Worry not: In the age of COVID-19, the prospects and their families maintained plenty of social distancing.
The headliner of the crop is Asa Lacy, their first-round pick out of Texas A&M, whom scouting director Lonnie Goldberg believes has the talent to pitch at the front of the rotation. The big, rangy left-hander was widely considered the best arm in the draft earlier this month, yet he slid to the Royals at the fourth overall pick.
The Royals continued the draft by taking Baylor shortstop Nick Loftin in the competitive-balance round; high school right-hander Ben Hernandez in the second; Alabama outfielder Tyler Gentry in the third; Oregon State left-hander Christian Chamberlain in the fourth; and Eastern Illinois right-hander Will Klein in the fifth and final round.

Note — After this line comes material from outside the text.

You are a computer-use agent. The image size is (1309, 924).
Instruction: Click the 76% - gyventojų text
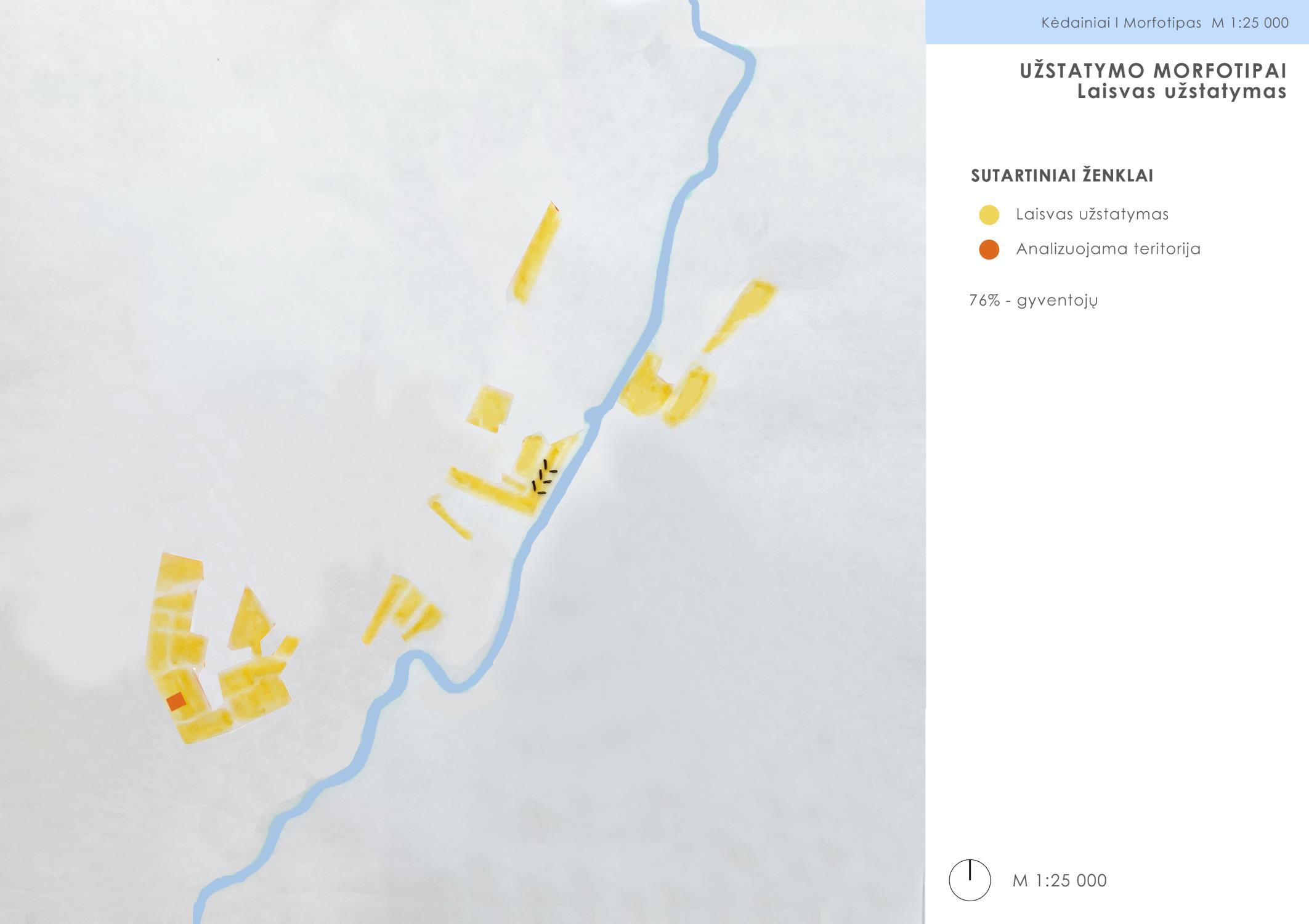(1033, 301)
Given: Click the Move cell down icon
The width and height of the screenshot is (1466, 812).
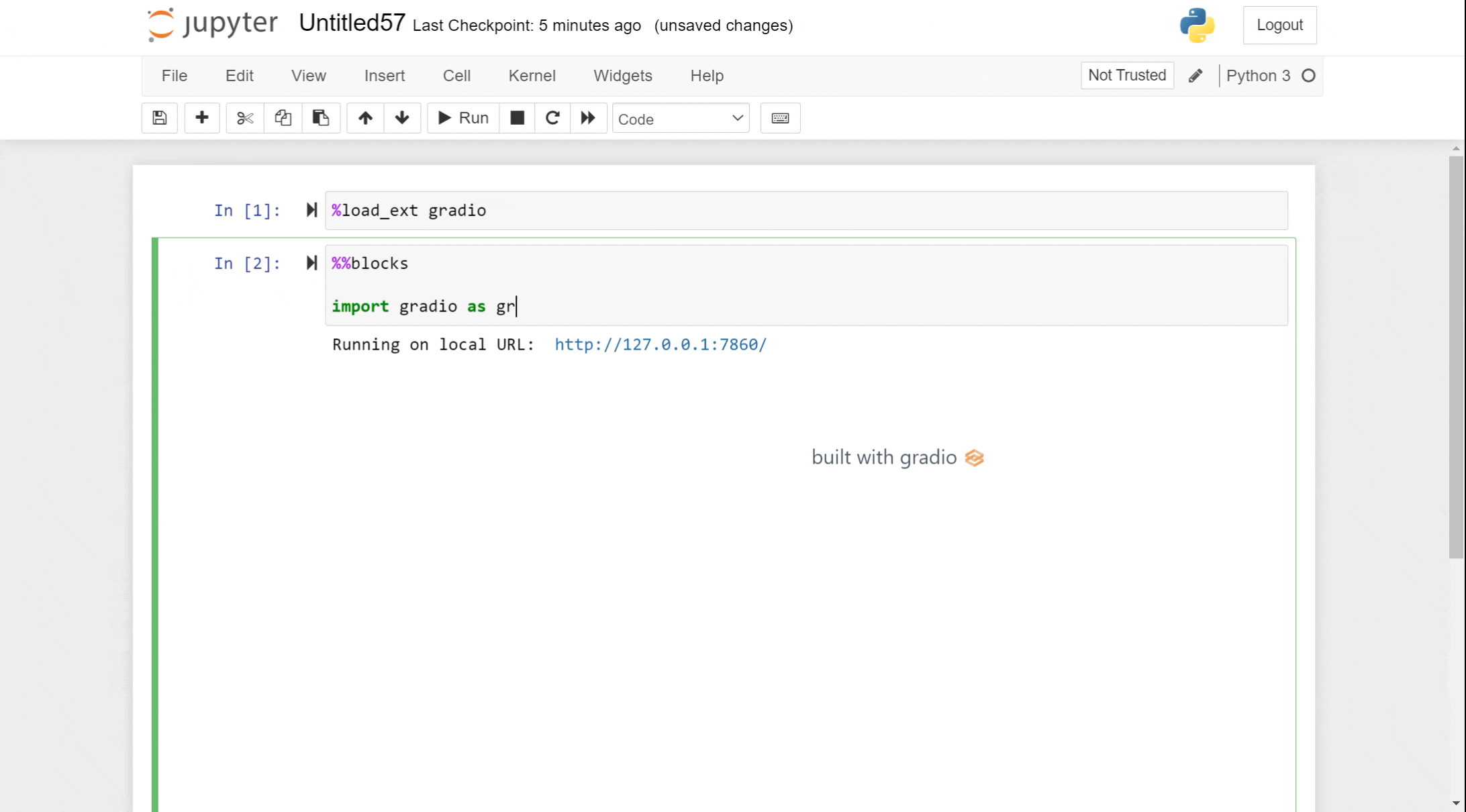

“We’re very proud of the players we selected. We're proud of their families and we're proud of the scouting departments and the great work that many people in our staff are doing,” Royals general manager Dayton Moore said. “So we wanted to share knowledge, we wanted to share vision, but most importantly we wanted to begin that relationship, and doing what we can to break down barriers and build trust through transparency and learning and growth.”
Typically the Royals have a news conference when their first-round pick signs his contract, and then showcase him to fans during a home game. But all that pizzazz was put on hold while the country continues to deal with the coronavirus, which has kept big leaguers sidelined and is likely to prevent minor league baseball from happening at all.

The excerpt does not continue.